___ Excerpt provided ___

On April 18, 1891, there was a head-on collision on the Lake Shore and Michigan Southern Railway single-track mainline near Kipton station, about 40 miles west of Cleveland Ohio, involving No. 14, an eastbound, high-speed mail train, and the Toledo Express, a westbound passenger train. Nine people were killed in the wreck, six of them on No. 14. The Toledo Express was supposed to take the passing track at Kipton station so No. 14, which had superiority, could maintain speed. However, the Toledo Express was behind schedule and still on the mainline when the two trains met.

During the investigation, it was determined that the Toledo Express conductor's watch had briefly stopped, losing approximately four minutes. As trains at that time ran on carefully-planned timetable rules to avoid conflicts, accurate and trustworthy timepieces were critical for safe operation. That the wreck was ultimately the result of a faulty watch, the railroad’s officials commissioned Ball to be their Chief Time Inspector.

___ Information given ___

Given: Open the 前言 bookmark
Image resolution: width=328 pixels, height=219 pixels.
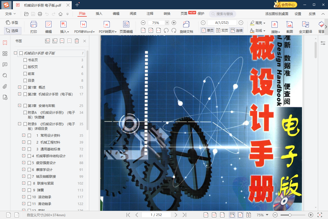Looking at the screenshot, I should [x=31, y=74].
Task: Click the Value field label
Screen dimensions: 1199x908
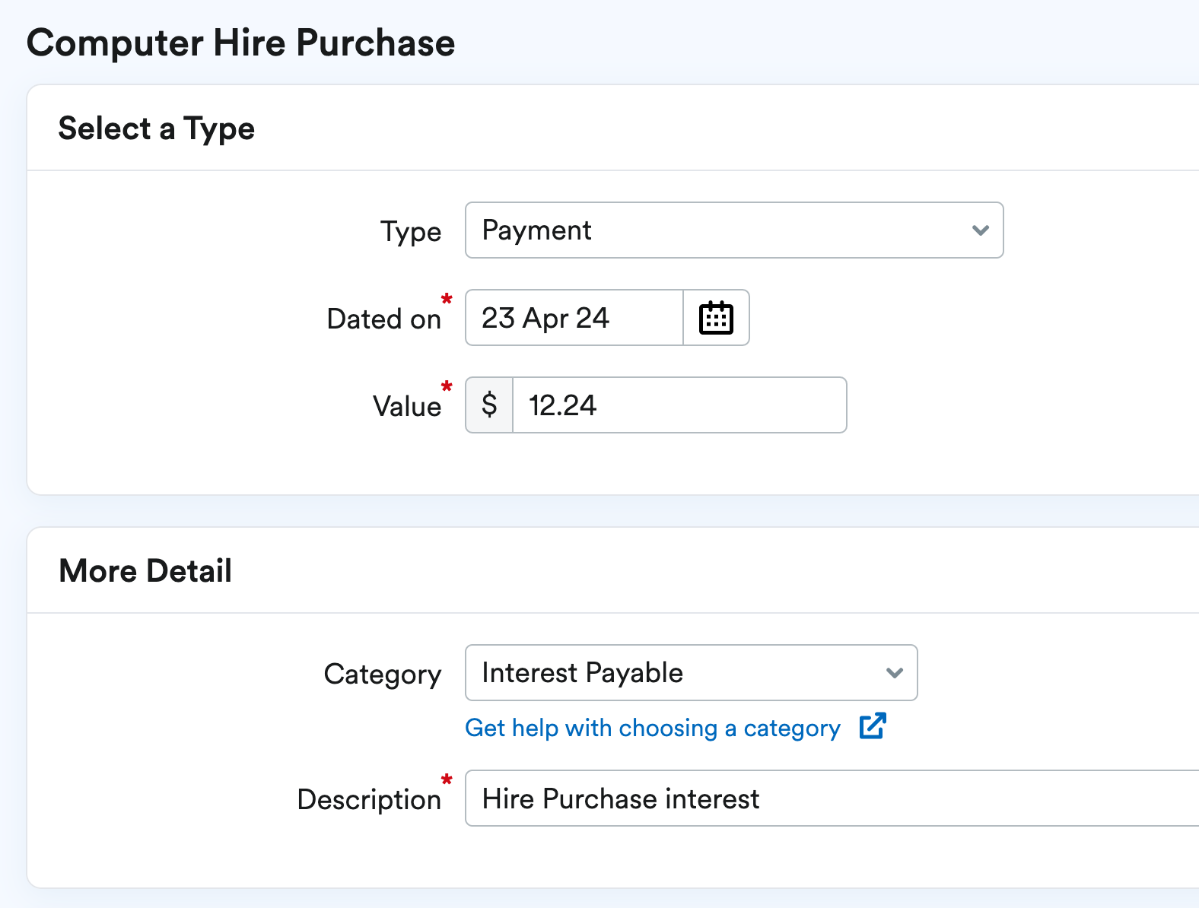Action: click(406, 407)
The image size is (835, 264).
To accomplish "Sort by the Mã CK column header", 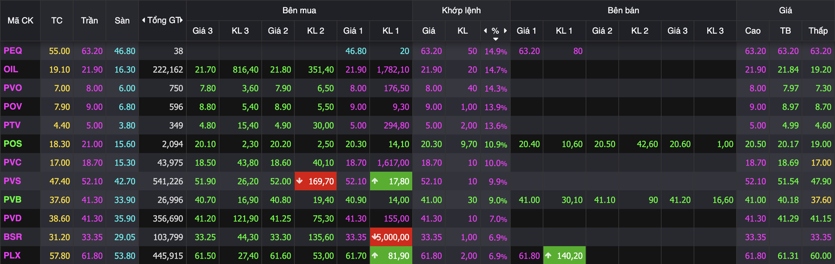I will pyautogui.click(x=20, y=20).
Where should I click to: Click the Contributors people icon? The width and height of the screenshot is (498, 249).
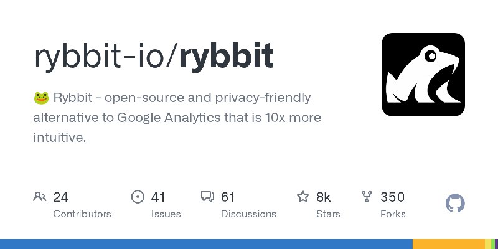[x=40, y=197]
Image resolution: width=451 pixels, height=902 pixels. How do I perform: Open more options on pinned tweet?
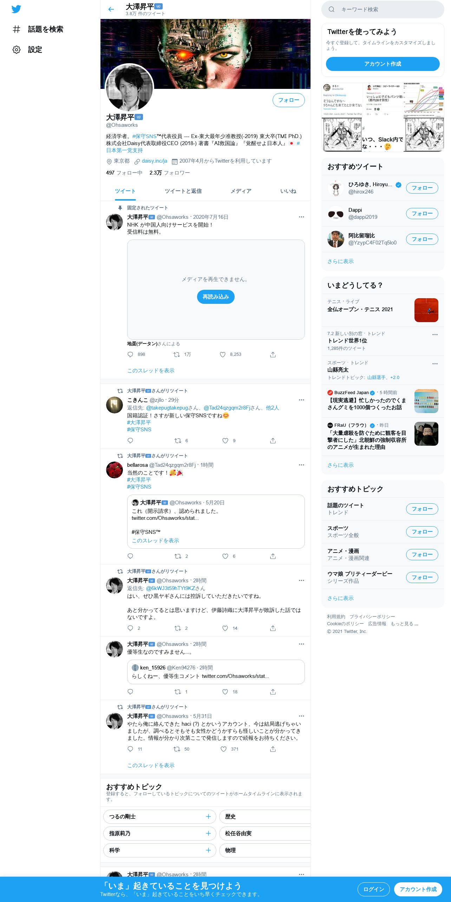coord(301,217)
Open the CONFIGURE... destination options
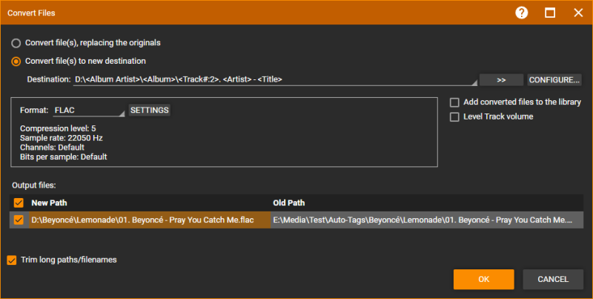The image size is (593, 299). [x=554, y=79]
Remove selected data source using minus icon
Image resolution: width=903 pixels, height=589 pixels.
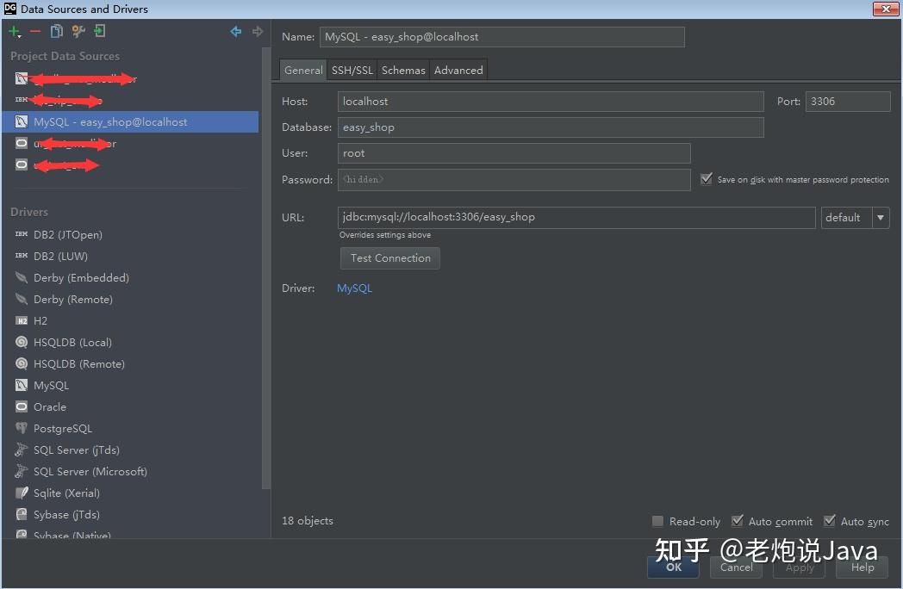coord(34,31)
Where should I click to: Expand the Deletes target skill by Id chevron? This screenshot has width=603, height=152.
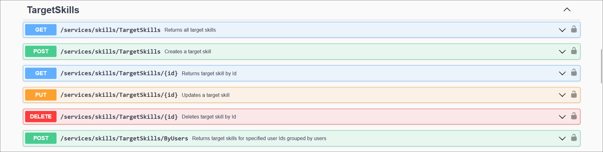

___

### Required actions
a – According to the account of the 1891 Kipton train wreck, how many people were killed?
b – In the account of the Kipton train wreck, rewrite the stretch from "On April 18, 1891, there" through "two trains met.", substituting "Kipton depot" for "Kipton station".
c – Continue the account of the 1891 Kipton train wreck from where it stops.

### Task-by-task outputs
a – Nine people were killed, six of them on No. 14.

b –
On April 18, 1891, there was a head-on collision on the Lake Shore and Michigan Southern Railway single-track mainline near Kipton depot, about 40 miles west of Cleveland Ohio, involving No. 14, an eastbound, high-speed mail train, and the Toledo Express, a westbound passenger train. Nine people were killed in the wreck, six of them on No. 14. The Toledo Express was supposed to take the passing track at Kipton depot so No. 14, which had superiority, could maintain speed. However, the Toledo Express was behind schedule and still on the mainline when the two trains met.

c –
In that role, Ball was tasked with establishing timekeeping standards and a reliable railroad chronometer inspection system. Ball established strict guidelines for the manufacturing of rugged and reliable precision railroad timepieces, including requirements for resistance to magnetism, reliable timekeeping in five positions, isochronism, power reserve, and a standardized dial arrangement. His guidelines required that accurate records be maintained for each timepiece, to be updated at each regularly-scheduled inspection.

His original jewelry business in Cleveland grew into the Ball Watch Company (currently headquartered in La Chaux-de-Fonds, Switzerland), which used other watch companies' movements, perfecting them and then reselling them. Ball Watch Company also ordered watches complete from other watch companies. Ball used movements from the top American manufacturers, Elgin, Hamilton, and Waltham. The company switched to Swiss Avia movements as early as the 1940s. The Waltham Watch Company complied immediately with the requirements of Ball's guidelines, later followed by Elgin National Watch Company and most of the other American manufacturers: Aurora, Hamilton, Hampden, E. Howard & Co., Illinois, Seth Thomas, later on joined by some Swiss watch manufacturers: Audemars Piguet, Gallet, Longines, Record Watch, Vacheron Constantin.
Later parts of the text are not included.